Si comprende allora perché l'imperialismo sia il capitalismo agonizzante,
che trapassa nel socialismo: il monopolio, che sorge dal
capitalismo, è già l'agonia del capitalismo, è l'inizio del suo trapasso
in socialismo. La gigantesca socializzazione del lavoro da parte
dell'imperialismo (che gli apologeti, gli economisti borghesi, chiamano
«integrazione») ha lo stesso significato.
Nel dare questa definizione dell'imperialismo, ci mettiamo in completa
contraddizione con K. Kautsky, il quale si rifiuta di vedere nell'imperialismo
una «fase del capitalismo» e definisce l'imperialismo come la politica
«preferita» dal capitale finanziario, come la tendenza dei paesi «industriali»
ad annettere i paesi «agricoli» (2). Questa definizione di
Kautsky è teoricamente del tutto falsa. La particolarità dell'imperialismo è
proprio il dominio non del capitale industriale, ma di quello
finanziario; è proprio la tendenza all'annessione non soltanto dei paesi
agricoli, ma di qualsiasi paese. Kautsky stacca la politica
dell'imperialismo dalla sua economia, stacca il monopolismo nella politica dal
monopolismo nell'economia, per sgomberare la via al suo triviale riformismo
borghese del genere del «disarmo», dell' «ultraimperialismo» e altre
sciocchezze simili. Il senso e lo scopo di questa menzogna teorica consistono
unicamente nel nascondere le più profonde contraddizioni
dell'imperialismo e nel giustificare in questo modo la teoria dell'«unità» con
gli apologeti dell'imperialismo, con i social-sciovinisti e opportunisti
dichiarati.
Di questa rottura di Kautskv col marxismo abbiamo già parlato a sufficienza sia
nel Sotsialdemokrat che nel Kommunist. I nostri kautskiani russi,
i fautori del Comitato di organizzazione, capeggiati da Axelrod e Spectator,
non esclusi Martov e in gran parte Trotski, hanno preferito passare sotto
silenzio la questione del kautskismo come tendenza. Essi non hanno osato
difendere quello che Kautsky ha scritto durante la guerra; se la sono cavata
ora con la pura e semplice esaltazione di Kautsky (Axelrod, nel suo opuscolo
tedesco, che il Comitato d'organizzazione aveva promesso di pubblicare
in russo), ora con la citazione di lettere private di Kautsky (Spectator),
dov'egli afferma di appartenere all'opposizione e cerca gesuiticamente di
ridurre al nulla le sue dichiarazioni sciovinistiche.
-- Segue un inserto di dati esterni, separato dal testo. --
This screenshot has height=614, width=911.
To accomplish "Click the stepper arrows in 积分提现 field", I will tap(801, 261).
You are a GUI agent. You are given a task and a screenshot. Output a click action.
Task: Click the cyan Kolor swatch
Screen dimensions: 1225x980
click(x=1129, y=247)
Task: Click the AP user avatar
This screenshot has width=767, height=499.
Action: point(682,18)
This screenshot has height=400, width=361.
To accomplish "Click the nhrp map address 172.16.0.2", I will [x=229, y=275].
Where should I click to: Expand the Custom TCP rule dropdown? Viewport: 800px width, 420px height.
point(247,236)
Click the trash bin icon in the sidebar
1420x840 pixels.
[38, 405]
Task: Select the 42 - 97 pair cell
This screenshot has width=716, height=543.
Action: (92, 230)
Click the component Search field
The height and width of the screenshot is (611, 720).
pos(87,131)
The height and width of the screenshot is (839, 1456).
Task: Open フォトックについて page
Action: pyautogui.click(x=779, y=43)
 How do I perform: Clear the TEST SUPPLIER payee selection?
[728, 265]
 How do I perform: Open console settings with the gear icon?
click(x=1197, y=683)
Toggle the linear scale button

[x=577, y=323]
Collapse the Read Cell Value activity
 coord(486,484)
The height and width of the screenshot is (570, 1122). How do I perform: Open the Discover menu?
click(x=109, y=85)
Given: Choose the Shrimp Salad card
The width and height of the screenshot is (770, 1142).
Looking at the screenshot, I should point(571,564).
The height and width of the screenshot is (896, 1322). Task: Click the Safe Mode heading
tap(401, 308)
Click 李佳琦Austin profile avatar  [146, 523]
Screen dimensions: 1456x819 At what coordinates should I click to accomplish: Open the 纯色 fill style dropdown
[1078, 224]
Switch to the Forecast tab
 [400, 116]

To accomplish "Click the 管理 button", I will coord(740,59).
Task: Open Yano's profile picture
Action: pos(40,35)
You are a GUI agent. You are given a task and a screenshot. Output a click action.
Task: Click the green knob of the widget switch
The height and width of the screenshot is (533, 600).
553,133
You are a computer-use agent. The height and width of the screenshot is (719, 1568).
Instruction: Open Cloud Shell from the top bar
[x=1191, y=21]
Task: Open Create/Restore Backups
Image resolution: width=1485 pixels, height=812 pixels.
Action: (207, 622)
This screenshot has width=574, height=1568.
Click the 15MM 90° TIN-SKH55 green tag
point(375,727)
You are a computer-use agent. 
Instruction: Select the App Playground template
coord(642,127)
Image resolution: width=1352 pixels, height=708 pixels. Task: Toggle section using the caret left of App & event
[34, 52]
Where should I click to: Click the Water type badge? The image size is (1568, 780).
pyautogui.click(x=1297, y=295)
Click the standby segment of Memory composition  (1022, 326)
Notiamo che, nella sua «concezione» dell'imperialismo, - che equivale al suo
abbellimento, - Kautsky fa un passo indietro non soltanto rispetto al Capitale
finanziario di Hilferding (per quanto lo stesso Hilferding cerchi attualmente
di difendere a spada tratta sia Kautsky che 1'«unità» con i
socialsciovinisti!), ma anche nei confronti del socialliberale J.A.
Hobson. Quest'economista inglese, che non ha la minima pretesa al titolo di
marxista, dà una definizione dell'imperialismo molto più profonda e ne svela le
contraddizioni in un suo libro del 1902 (3). Ecco che cosa
scrive quest'autore (nel quale si possono trovare quasi tutte le banalità
pacifistiche e «conciliatrici» di Kautsky) sulla questione particolarmente
importante del carattere parassitario dell'imperialismo.
Secondo Hobson, due ordini di circostanze indebolivano la potenza degli imperi
antichi: 1) il «parassitismo economico» e 2) il reclutamento degli eserciti tra
le popolazioni soggette. «La prima circostanza rientra nei costumi del
parassitismo economico, per cui lo Stato dominante sfrutta le sue province, le
sue colonie e i paesi soggetti per arricchire la classe dominante e corrompere
le proprie classi inferiori, tenendole cosi a freno.» Sulla seconda circostanza
Hobson scrive: «Uno dei sintomi più singolari della cecità dell'imperialismo
[sulle labbra del socialliberale Hobson questo ritornello sulla «cecità» degli
imperialisti suona meglio che su quelle del «marxista» Kautsky] è l'avventatezza
con cui la Gran Bretagna, la Francia e altre nazioni imperialistiche si mettono
su questa via. In essa l'Inghilterra si è inoltrata più di ogni altra. La
maggior parte delle battaglie con cui conquistammo l'impero indiano furono
combattute da eserciti formati da indigeni. In India, e ultimamente anche in
Egitto, i grandi eserciti permanenti sono comandati da inglesi; quasi tutte le
guerre per la conquista dell'Africa, fatta eccezione per la parte meridionale,
sono state combattute, per noi, dagli indigeni».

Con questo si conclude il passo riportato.